▸ **Documento**

%%

Con la Domenica delle Palme la Chiesa ha avviato la Settimana Santa nella quale si celebrano gli eventi di fede correlati agli ultimi giorni terreni di Gesù, comprendenti in particolare la sua Passione, Morte e Risurrezione. I riti sono celebrati con solennità allo stesso modo in tutte le Chiese del mondo cristiano.
L’arcivescovo di Spoleto-Norcia, mons. Renato Boccardo, nella Domenica delle Palme ha presieduto più celebrazioni: il pomeriggio di sabato 8 aprile a Cannaiola di Trevi con i fidanzati che nell’anno pastorale 2016-2017 hanno partecipato o ancora stanno partecipando ai percorsi in preparazione al matrimonio cristiano; domenica 9 aprile, invece, il Presule ha ricordato l’ingresso di Gesù a Gerusalemme a dorso di un asino tra i terremotati ad Avendita di Cascia (9.00), nella Basilica Cattedrale di Spoleto (11.30) e ancora tra i terremotati a S. Pellegrino di Norcia (15.30). Prima di ogni celebrazione c’è stata la benedizione dei ramoscelli di ulivo.
«Ripercorrendo la passione di Cristo – ha detto mons. Boccardo nell’omelia – noi vediamo come in uno specchio tutte le sofferenze dell’umanità. Ma non come si vedono in televisione: lo schermo è uno specchio che riflette l’orrore del mondo, ma è indifferente. Lo schermo non soffre, non sa amare; è un vetro freddo. E lascia l’uomo solo nella sua solitudine. Quando guardiamo Cristo, invece, non vediamo uno specchio freddo che ci rinvia la nostra sofferenza. Vediamo piuttosto uno specchio fatto di compassione vivente e di amore; perché Cristo ha preso di sé ciò che noi non possiamo sopportare: l’ingiustizia, il male assurdo, l’irresponsabilità, la vigliaccheria, le situazioni inestricabili, il non-senso, anche la morte».

%%

▸ **Dati forniti**
%%

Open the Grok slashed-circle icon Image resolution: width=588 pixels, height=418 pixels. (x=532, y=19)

%%
%%

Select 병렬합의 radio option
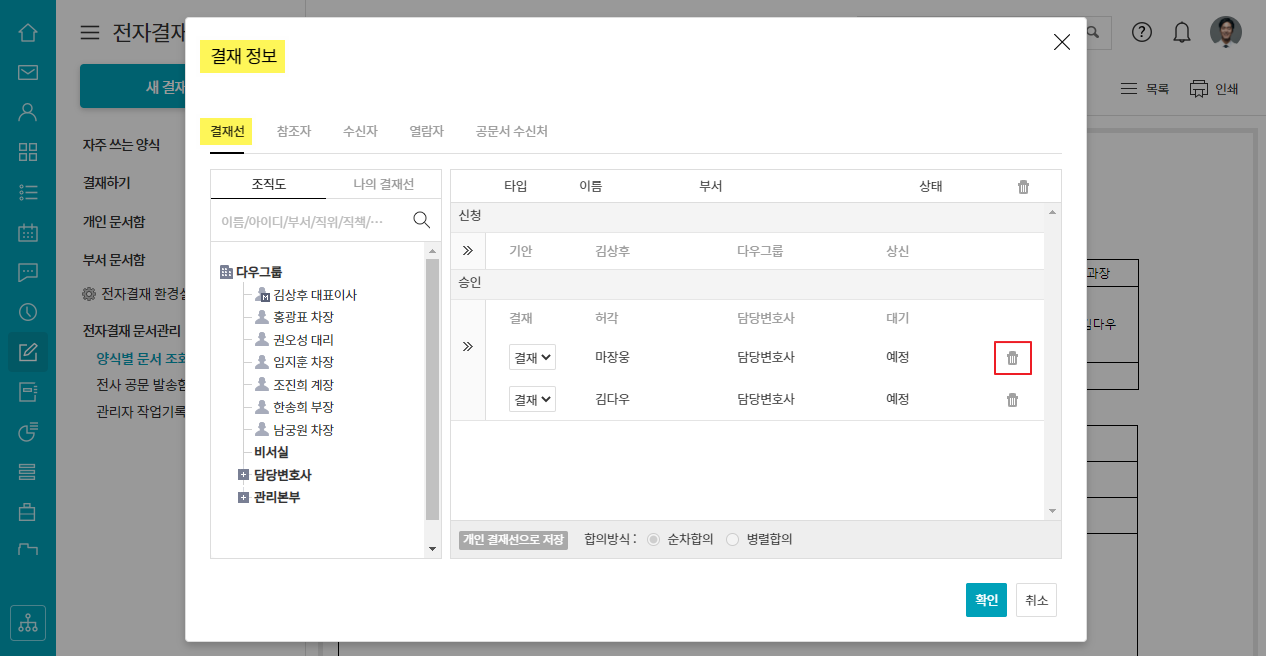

%%

▸ **Istruzioni**
Puoi modificare il brano del testo sulla Settimana Santa partendo da "L’arcivescovo di Spoleto-Norcia, mons." e terminando con "ramoscelli di ulivo.", mettendo "mulo" al posto di "asino"? I record qui non hanno alcun ruolo.

▸ **Risposta**
L’arcivescovo di Spoleto-Norcia, mons. Renato Boccardo, nella Domenica delle Palme ha presieduto più celebrazioni: il pomeriggio di sabato 8 aprile a Cannaiola di Trevi con i fidanzati che nell’anno pastorale 2016-2017 hanno partecipato o ancora stanno partecipando ai percorsi in preparazione al matrimonio cristiano; domenica 9 aprile, invece, il Presule ha ricordato l’ingresso di Gesù a Gerusalemme a dorso di un mulo tra i terremotati ad Avendita di Cascia (9.00), nella Basilica Cattedrale di Spoleto (11.30) e ancora tra i terremotati a S. Pellegrino di Norcia (15.30). Prima di ogni celebrazione c’è stata la benedizione dei ramoscelli di ulivo.